◆ Your assignment ◆
Please return the lines below verbatim, beginning at the one that has "457x694 pixels." and stopping after the one that has "Open the 500 page size dropdown", and add no other lines.

◆ Supplied entries ◆
################

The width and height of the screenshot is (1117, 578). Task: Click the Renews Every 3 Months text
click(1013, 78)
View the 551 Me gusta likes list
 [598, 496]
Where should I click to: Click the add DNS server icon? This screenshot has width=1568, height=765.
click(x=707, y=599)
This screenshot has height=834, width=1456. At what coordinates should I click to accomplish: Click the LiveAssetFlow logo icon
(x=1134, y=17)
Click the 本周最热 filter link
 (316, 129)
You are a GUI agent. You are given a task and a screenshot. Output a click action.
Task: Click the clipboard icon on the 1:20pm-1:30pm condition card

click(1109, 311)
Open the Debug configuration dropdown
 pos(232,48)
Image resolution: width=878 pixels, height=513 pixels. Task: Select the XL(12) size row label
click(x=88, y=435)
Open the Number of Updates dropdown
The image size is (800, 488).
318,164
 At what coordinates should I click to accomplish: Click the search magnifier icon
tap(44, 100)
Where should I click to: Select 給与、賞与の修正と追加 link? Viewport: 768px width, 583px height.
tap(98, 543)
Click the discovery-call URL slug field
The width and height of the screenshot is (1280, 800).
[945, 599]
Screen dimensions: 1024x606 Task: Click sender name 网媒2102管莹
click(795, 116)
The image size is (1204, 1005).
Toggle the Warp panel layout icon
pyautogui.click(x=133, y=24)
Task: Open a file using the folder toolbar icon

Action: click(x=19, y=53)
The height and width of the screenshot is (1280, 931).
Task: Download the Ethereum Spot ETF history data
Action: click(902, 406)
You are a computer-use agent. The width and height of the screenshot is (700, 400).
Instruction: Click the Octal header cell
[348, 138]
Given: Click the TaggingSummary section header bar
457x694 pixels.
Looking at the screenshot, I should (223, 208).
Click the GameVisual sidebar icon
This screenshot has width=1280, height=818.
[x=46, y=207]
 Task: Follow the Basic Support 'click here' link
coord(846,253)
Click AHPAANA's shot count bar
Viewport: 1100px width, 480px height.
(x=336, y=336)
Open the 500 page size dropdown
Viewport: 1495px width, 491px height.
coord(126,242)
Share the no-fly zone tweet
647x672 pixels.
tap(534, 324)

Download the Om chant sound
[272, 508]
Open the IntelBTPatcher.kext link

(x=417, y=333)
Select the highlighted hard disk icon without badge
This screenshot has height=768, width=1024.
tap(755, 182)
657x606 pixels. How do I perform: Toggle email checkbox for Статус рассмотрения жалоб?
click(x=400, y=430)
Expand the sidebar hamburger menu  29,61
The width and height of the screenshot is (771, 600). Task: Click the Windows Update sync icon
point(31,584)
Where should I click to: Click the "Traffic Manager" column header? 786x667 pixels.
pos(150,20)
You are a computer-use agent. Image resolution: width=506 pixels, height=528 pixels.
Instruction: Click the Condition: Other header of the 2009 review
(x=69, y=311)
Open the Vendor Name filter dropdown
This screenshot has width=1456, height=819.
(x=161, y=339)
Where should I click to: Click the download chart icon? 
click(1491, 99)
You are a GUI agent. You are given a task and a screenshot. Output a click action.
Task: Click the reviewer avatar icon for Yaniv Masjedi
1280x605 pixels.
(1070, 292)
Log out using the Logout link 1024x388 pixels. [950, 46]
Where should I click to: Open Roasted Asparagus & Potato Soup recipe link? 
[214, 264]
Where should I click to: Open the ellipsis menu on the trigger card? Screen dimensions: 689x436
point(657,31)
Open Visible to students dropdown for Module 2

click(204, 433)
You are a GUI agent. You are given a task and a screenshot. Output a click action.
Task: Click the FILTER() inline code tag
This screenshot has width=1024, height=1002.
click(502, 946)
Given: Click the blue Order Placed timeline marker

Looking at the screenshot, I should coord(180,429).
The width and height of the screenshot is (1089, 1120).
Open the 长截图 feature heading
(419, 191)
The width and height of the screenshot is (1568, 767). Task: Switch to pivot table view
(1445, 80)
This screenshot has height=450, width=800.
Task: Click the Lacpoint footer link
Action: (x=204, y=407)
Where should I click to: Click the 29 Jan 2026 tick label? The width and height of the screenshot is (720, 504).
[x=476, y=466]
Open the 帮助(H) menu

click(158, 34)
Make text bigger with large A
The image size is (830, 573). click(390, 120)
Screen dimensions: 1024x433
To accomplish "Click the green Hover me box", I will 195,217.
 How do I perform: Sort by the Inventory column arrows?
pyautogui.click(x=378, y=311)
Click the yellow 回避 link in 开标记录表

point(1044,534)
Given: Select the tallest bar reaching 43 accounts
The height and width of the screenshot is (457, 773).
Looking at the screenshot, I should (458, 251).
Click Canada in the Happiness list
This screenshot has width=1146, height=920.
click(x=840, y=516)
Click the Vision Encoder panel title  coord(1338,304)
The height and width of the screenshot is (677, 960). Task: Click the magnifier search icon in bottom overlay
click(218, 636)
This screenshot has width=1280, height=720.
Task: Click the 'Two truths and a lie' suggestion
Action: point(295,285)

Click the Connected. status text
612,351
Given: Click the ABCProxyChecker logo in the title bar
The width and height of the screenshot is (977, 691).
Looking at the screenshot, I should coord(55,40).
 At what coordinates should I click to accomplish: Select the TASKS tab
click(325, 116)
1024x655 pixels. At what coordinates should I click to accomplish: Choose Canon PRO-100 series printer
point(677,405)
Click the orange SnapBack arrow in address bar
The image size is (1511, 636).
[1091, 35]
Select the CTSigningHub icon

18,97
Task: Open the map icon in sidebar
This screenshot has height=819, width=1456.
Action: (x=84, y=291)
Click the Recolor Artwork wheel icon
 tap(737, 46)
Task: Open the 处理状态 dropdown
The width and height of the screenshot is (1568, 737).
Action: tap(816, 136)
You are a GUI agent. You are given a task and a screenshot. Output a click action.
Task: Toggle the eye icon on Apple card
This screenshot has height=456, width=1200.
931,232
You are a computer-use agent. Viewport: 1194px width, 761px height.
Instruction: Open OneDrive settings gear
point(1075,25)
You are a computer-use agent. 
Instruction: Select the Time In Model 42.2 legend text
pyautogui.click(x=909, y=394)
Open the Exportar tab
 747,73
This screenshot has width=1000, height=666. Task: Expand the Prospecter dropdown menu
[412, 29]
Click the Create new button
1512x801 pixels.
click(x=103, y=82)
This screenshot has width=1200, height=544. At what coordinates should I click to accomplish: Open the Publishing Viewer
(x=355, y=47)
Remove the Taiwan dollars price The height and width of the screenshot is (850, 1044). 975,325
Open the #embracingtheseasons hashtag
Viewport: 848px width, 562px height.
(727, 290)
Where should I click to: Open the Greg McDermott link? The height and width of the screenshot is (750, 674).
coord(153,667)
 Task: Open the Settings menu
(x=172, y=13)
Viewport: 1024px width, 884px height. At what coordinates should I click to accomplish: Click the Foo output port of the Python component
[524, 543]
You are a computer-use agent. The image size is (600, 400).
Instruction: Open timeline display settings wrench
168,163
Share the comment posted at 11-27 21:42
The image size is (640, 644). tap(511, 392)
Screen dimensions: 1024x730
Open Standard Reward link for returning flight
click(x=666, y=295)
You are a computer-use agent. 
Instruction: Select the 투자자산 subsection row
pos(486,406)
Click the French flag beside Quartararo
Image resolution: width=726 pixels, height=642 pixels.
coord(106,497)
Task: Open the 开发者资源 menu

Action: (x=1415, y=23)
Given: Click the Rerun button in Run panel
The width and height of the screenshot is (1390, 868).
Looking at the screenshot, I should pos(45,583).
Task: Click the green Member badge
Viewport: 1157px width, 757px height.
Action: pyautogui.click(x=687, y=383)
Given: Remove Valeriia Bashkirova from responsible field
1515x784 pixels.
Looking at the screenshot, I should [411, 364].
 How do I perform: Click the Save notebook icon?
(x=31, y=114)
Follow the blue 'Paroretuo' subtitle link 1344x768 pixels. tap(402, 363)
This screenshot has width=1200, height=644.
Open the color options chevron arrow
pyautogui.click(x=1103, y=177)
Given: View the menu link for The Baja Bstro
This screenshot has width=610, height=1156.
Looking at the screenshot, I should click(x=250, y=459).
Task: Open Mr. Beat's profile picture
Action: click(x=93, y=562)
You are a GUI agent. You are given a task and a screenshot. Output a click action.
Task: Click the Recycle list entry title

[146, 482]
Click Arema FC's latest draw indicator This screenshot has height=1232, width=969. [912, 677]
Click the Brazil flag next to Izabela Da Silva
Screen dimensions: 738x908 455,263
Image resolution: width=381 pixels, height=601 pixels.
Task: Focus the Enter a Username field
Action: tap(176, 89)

################

◆ Output for this task ◆
457x694 pixels.
Looking at the screenshot, I should (223, 208).
Click the GameVisual sidebar icon
This screenshot has width=1280, height=818.
[x=46, y=207]
 Task: Follow the Basic Support 'click here' link
coord(846,253)
Click AHPAANA's shot count bar
Viewport: 1100px width, 480px height.
(x=336, y=336)
Open the 500 page size dropdown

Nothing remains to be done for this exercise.